=== Section Start ===
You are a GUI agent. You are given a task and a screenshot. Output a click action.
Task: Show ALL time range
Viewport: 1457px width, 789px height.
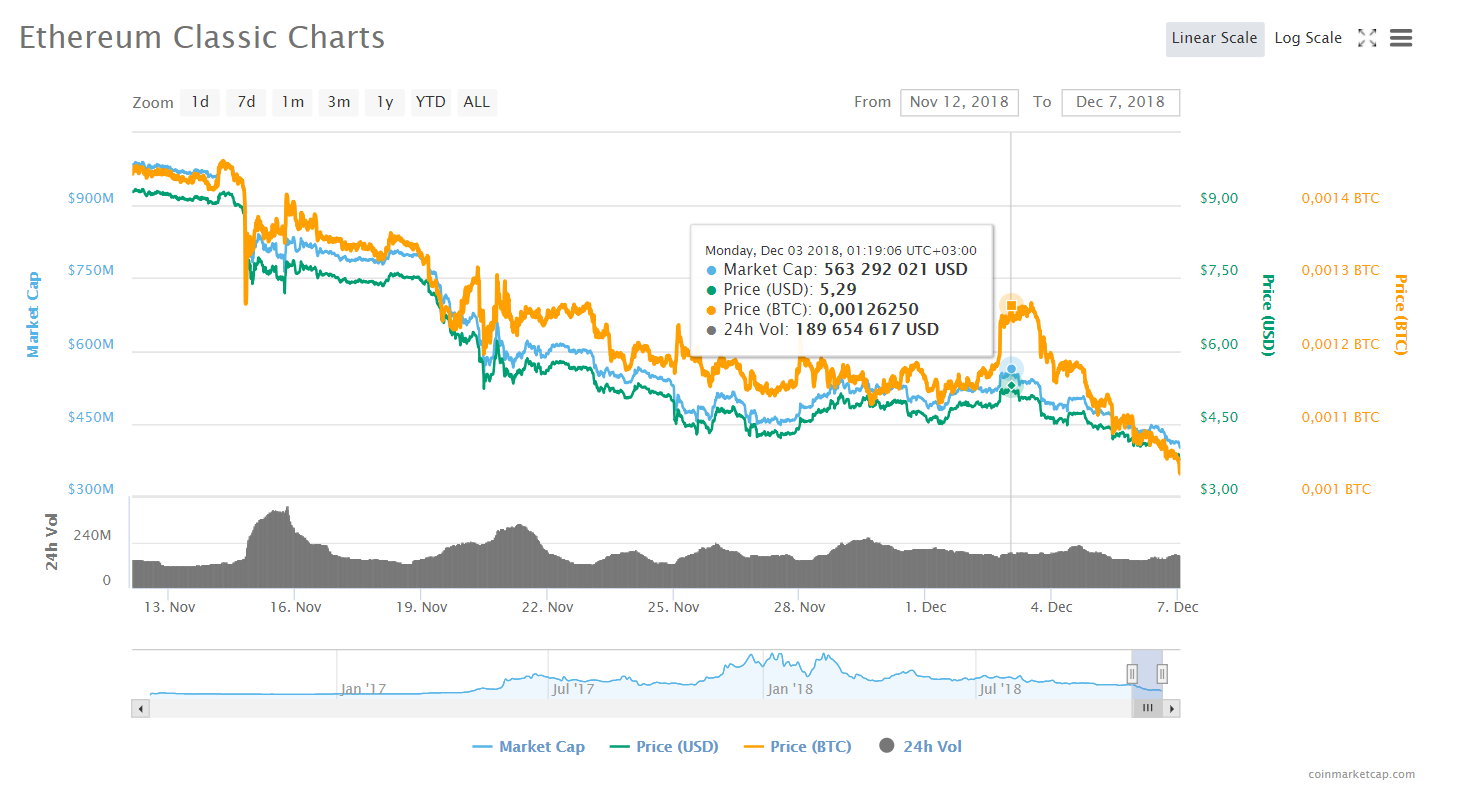(477, 102)
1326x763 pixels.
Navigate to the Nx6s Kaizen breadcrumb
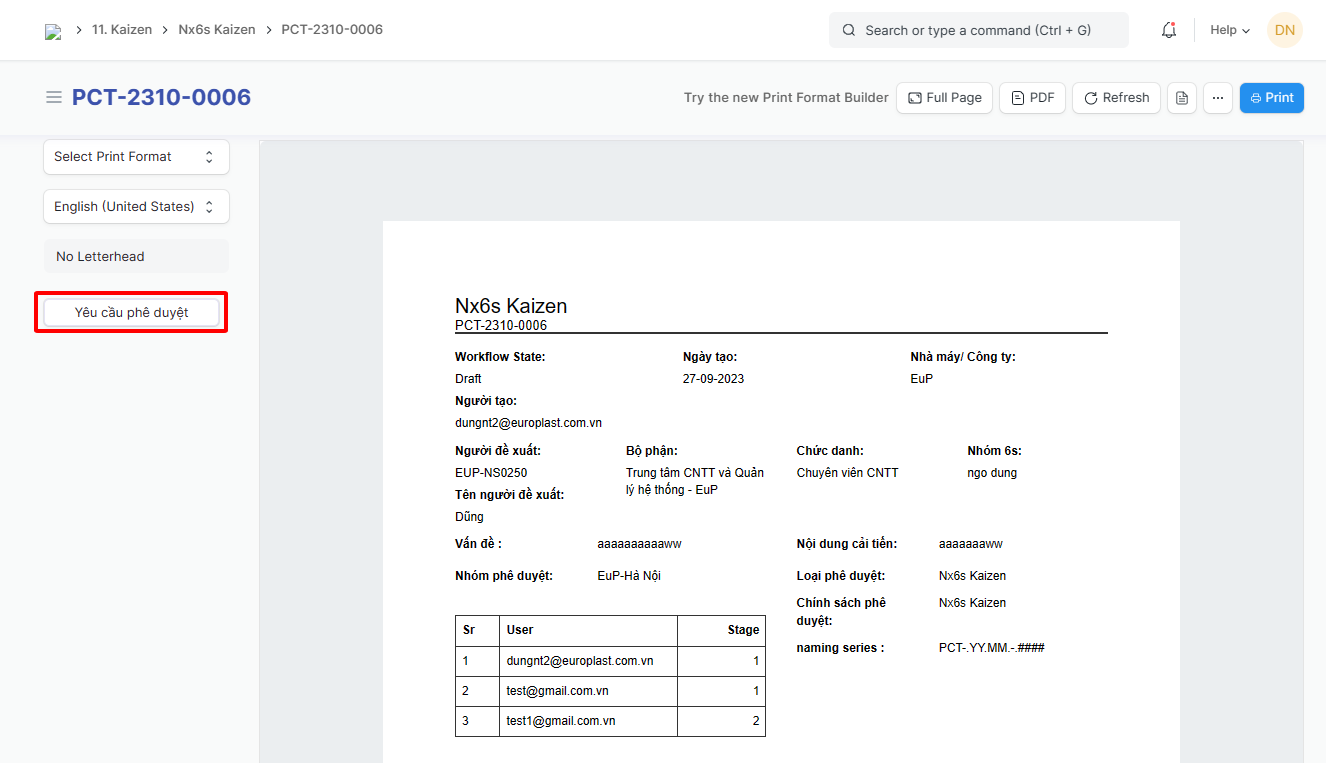click(x=216, y=30)
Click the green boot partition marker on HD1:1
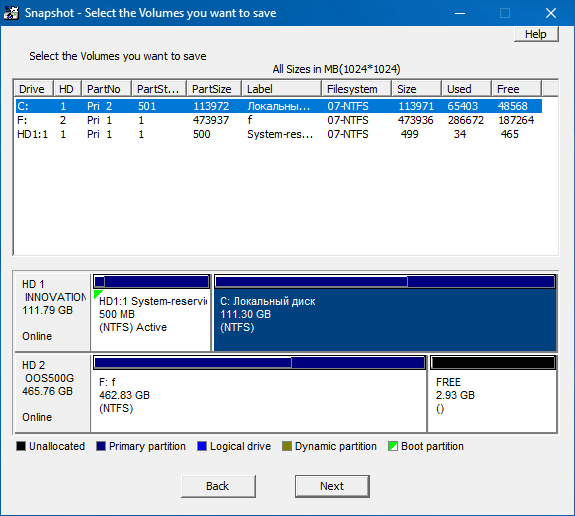The height and width of the screenshot is (516, 575). (97, 294)
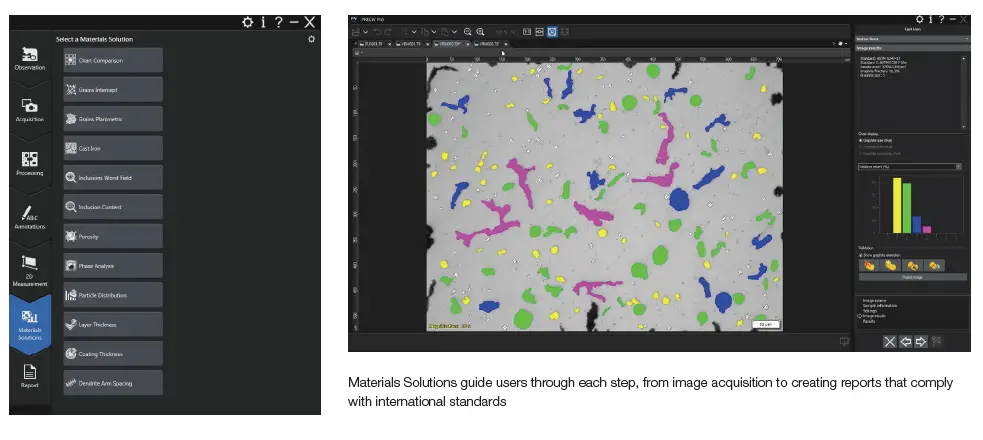Open the Acquisition camera tab
The width and height of the screenshot is (983, 440).
click(x=29, y=110)
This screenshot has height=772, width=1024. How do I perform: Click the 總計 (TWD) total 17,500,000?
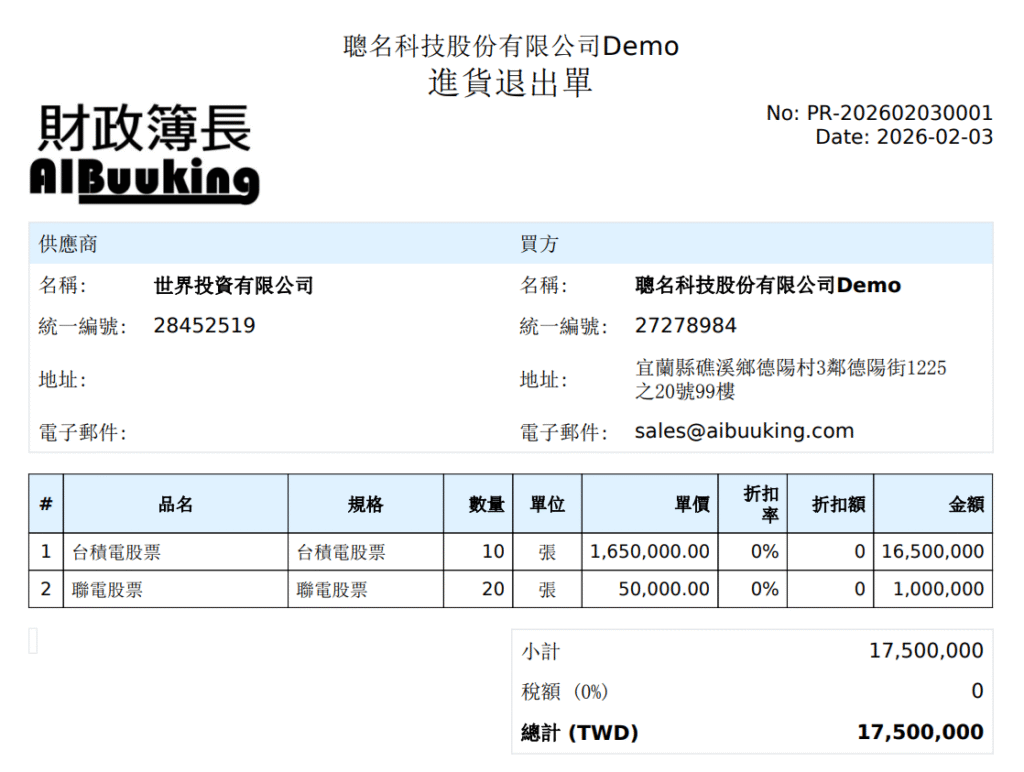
=== Section End ===
■ The problem
What I need is every record written out exactly, minus the pictures.

■ Task answer
You are a GUI agent. You are given a task and a screenshot. Output a click action.
Task: Show ALL time range
Viewport: 1457px width, 789px height.
(477, 102)
1326x763 pixels.
Navigate to the Nx6s Kaizen breadcrumb
click(x=216, y=30)
Click the green boot partition marker on HD1:1
The height and width of the screenshot is (516, 575). (97, 294)
Open the Acquisition camera tab
The width and height of the screenshot is (983, 440).
click(x=29, y=110)
This screenshot has height=772, width=1024. How do I perform: Click the 總計 (TWD) total 17,500,000?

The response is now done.